------ MATERIAL PROVIDED
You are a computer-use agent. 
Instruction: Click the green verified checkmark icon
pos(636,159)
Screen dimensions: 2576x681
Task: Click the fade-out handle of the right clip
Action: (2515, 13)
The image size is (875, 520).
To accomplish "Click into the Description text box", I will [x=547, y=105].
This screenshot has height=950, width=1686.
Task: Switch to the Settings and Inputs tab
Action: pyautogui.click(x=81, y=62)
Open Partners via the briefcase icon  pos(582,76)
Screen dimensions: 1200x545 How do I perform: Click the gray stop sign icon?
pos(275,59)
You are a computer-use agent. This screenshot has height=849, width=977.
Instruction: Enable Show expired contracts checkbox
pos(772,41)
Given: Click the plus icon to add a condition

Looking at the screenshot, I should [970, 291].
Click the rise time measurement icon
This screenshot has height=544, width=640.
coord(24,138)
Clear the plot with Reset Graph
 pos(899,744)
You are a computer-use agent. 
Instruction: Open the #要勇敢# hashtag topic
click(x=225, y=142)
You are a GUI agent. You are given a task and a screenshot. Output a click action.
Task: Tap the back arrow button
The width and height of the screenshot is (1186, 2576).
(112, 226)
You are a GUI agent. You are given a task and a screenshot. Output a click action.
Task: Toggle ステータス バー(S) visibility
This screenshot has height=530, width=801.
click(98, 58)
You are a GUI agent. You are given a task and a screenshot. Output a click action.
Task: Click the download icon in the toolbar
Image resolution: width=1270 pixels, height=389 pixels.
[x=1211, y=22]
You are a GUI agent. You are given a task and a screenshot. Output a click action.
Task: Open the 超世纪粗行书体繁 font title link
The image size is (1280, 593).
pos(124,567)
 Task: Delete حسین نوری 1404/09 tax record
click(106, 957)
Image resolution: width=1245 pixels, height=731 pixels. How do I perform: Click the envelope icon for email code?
------------
#### [PROBLEM DESCRIPTION]
The records above need to be written out once more, exactly.

#### [RESULT OF THIS EXERCISE]
You are a computer-use agent. 
Instruction: Click the green verified checkmark icon
pos(636,159)
Screen dimensions: 2576x681
Task: Click the fade-out handle of the right clip
Action: (2515, 13)
The image size is (875, 520).
To accomplish "Click into the Description text box", I will [x=547, y=105].
This screenshot has height=950, width=1686.
Task: Switch to the Settings and Inputs tab
Action: pyautogui.click(x=81, y=62)
Open Partners via the briefcase icon  pos(582,76)
Screen dimensions: 1200x545 How do I perform: Click the gray stop sign icon?
pos(275,59)
You are a computer-use agent. This screenshot has height=849, width=977.
Instruction: Enable Show expired contracts checkbox
pos(772,41)
Given: Click the plus icon to add a condition

Looking at the screenshot, I should [970, 291].
Click the rise time measurement icon
This screenshot has height=544, width=640.
coord(24,138)
Clear the plot with Reset Graph
 pos(899,744)
You are a computer-use agent. 
Instruction: Open the #要勇敢# hashtag topic
click(x=225, y=142)
You are a GUI agent. You are given a task and a screenshot. Output a click action.
Task: Tap the back arrow button
The width and height of the screenshot is (1186, 2576).
(112, 226)
You are a GUI agent. You are given a task and a screenshot. Output a click action.
Task: Toggle ステータス バー(S) visibility
This screenshot has height=530, width=801.
click(98, 58)
You are a GUI agent. You are given a task and a screenshot. Output a click action.
Task: Click the download icon in the toolbar
Image resolution: width=1270 pixels, height=389 pixels.
[x=1211, y=22]
You are a GUI agent. You are given a task and a screenshot. Output a click action.
Task: Open the 超世纪粗行书体繁 font title link
The image size is (1280, 593).
pos(124,567)
 Task: Delete حسین نوری 1404/09 tax record
click(106, 957)
Image resolution: width=1245 pixels, height=731 pixels. How do I perform: Click the envelope icon for email code?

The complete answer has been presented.